Dataset records:

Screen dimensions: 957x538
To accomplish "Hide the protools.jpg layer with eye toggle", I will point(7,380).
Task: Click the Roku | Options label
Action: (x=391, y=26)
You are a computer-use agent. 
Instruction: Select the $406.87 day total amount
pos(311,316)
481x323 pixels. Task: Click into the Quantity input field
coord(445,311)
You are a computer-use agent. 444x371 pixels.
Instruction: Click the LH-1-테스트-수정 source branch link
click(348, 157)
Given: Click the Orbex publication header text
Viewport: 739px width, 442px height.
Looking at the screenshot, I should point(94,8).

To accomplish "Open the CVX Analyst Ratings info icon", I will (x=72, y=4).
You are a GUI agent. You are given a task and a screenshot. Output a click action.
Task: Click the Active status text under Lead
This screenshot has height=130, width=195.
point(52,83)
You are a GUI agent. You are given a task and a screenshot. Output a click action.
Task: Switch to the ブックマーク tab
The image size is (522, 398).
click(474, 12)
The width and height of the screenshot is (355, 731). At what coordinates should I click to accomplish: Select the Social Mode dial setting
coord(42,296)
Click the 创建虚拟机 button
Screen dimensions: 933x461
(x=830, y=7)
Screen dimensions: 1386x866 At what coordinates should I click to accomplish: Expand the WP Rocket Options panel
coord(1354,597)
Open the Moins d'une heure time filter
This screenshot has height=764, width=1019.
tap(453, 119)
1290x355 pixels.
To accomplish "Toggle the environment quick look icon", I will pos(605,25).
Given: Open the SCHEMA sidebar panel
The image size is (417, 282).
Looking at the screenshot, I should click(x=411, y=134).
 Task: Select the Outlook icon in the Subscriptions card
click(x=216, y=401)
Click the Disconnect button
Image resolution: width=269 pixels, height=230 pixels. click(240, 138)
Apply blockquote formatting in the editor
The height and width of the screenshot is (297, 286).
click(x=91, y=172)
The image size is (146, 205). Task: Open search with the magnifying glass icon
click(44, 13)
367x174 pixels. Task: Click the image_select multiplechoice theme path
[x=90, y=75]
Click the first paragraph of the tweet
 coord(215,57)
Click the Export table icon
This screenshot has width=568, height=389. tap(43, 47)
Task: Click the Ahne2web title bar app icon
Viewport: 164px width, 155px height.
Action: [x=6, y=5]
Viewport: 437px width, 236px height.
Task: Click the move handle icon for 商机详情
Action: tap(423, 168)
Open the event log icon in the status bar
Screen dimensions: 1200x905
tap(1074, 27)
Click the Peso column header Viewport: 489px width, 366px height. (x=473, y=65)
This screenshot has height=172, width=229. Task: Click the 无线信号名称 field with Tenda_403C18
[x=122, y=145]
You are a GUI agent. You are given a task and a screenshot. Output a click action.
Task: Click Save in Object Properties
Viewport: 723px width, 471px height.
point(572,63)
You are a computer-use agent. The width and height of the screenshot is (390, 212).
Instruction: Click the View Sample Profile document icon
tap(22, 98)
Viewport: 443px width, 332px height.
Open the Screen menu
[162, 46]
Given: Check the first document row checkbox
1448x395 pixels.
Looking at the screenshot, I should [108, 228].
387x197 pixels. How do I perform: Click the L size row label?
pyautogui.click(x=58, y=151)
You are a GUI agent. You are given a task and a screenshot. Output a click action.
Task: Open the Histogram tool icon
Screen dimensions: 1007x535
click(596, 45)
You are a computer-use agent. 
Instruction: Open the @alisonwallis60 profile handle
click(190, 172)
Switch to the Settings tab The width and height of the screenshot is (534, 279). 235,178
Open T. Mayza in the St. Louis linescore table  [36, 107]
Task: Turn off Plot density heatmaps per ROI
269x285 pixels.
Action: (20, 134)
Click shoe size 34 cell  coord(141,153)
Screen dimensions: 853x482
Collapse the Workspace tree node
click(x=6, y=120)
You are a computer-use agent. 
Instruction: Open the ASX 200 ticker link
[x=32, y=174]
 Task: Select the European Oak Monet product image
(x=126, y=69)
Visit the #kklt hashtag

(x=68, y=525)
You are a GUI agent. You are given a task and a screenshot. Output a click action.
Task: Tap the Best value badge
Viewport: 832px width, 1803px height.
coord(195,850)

What to work on: Retype the material above from start to finish without any changes.

Response area:
Screen dimensions: 957x538
To accomplish "Hide the protools.jpg layer with eye toggle", I will point(7,380).
Task: Click the Roku | Options label
Action: (x=391, y=26)
You are a computer-use agent. 
Instruction: Select the $406.87 day total amount
pos(311,316)
481x323 pixels. Task: Click into the Quantity input field
coord(445,311)
You are a computer-use agent. 444x371 pixels.
Instruction: Click the LH-1-테스트-수정 source branch link
click(348, 157)
Given: Click the Orbex publication header text
Viewport: 739px width, 442px height.
Looking at the screenshot, I should point(94,8).

To accomplish "Open the CVX Analyst Ratings info icon", I will (x=72, y=4).
You are a GUI agent. You are given a task and a screenshot. Output a click action.
Task: Click the Active status text under Lead
This screenshot has height=130, width=195.
point(52,83)
You are a GUI agent. You are given a task and a screenshot. Output a click action.
Task: Switch to the ブックマーク tab
The image size is (522, 398).
click(474, 12)
The width and height of the screenshot is (355, 731). At what coordinates should I click to accomplish: Select the Social Mode dial setting
coord(42,296)
Click the 创建虚拟机 button
Screen dimensions: 933x461
(x=830, y=7)
Screen dimensions: 1386x866 At what coordinates should I click to accomplish: Expand the WP Rocket Options panel
coord(1354,597)
Open the Moins d'une heure time filter
This screenshot has height=764, width=1019.
tap(453, 119)
1290x355 pixels.
To accomplish "Toggle the environment quick look icon", I will pos(605,25).
Given: Open the SCHEMA sidebar panel
The image size is (417, 282).
Looking at the screenshot, I should click(x=411, y=134).
 Task: Select the Outlook icon in the Subscriptions card
click(x=216, y=401)
Click the Disconnect button
Image resolution: width=269 pixels, height=230 pixels. click(240, 138)
Apply blockquote formatting in the editor
The height and width of the screenshot is (297, 286).
click(x=91, y=172)
The image size is (146, 205). Task: Open search with the magnifying glass icon
click(44, 13)
367x174 pixels. Task: Click the image_select multiplechoice theme path
[x=90, y=75]
Click the first paragraph of the tweet
 coord(215,57)
Click the Export table icon
This screenshot has width=568, height=389. tap(43, 47)
Task: Click the Ahne2web title bar app icon
Viewport: 164px width, 155px height.
Action: [x=6, y=5]
Viewport: 437px width, 236px height.
Task: Click the move handle icon for 商机详情
Action: tap(423, 168)
Open the event log icon in the status bar
Screen dimensions: 1200x905
tap(1074, 27)
Click the Peso column header Viewport: 489px width, 366px height. (x=473, y=65)
This screenshot has height=172, width=229. Task: Click the 无线信号名称 field with Tenda_403C18
[x=122, y=145]
You are a GUI agent. You are given a task and a screenshot. Output a click action.
Task: Click Save in Object Properties
Viewport: 723px width, 471px height.
point(572,63)
You are a computer-use agent. The width and height of the screenshot is (390, 212).
Instruction: Click the View Sample Profile document icon
tap(22, 98)
Viewport: 443px width, 332px height.
Open the Screen menu
[162, 46]
Given: Check the first document row checkbox
1448x395 pixels.
Looking at the screenshot, I should [108, 228].
387x197 pixels. How do I perform: Click the L size row label?
pyautogui.click(x=58, y=151)
You are a GUI agent. You are given a task and a screenshot. Output a click action.
Task: Open the Histogram tool icon
Screen dimensions: 1007x535
click(596, 45)
You are a computer-use agent. 
Instruction: Open the @alisonwallis60 profile handle
click(190, 172)
Switch to the Settings tab The width and height of the screenshot is (534, 279). 235,178
Open T. Mayza in the St. Louis linescore table  [36, 107]
Task: Turn off Plot density heatmaps per ROI
269x285 pixels.
Action: (20, 134)
Click shoe size 34 cell  coord(141,153)
Screen dimensions: 853x482
Collapse the Workspace tree node
click(x=6, y=120)
You are a computer-use agent. 
Instruction: Open the ASX 200 ticker link
[x=32, y=174]
 Task: Select the European Oak Monet product image
(x=126, y=69)
Visit the #kklt hashtag

(x=68, y=525)
You are a GUI agent. You are given a task and a screenshot. Output a click action.
Task: Tap the Best value badge
Viewport: 832px width, 1803px height.
coord(195,850)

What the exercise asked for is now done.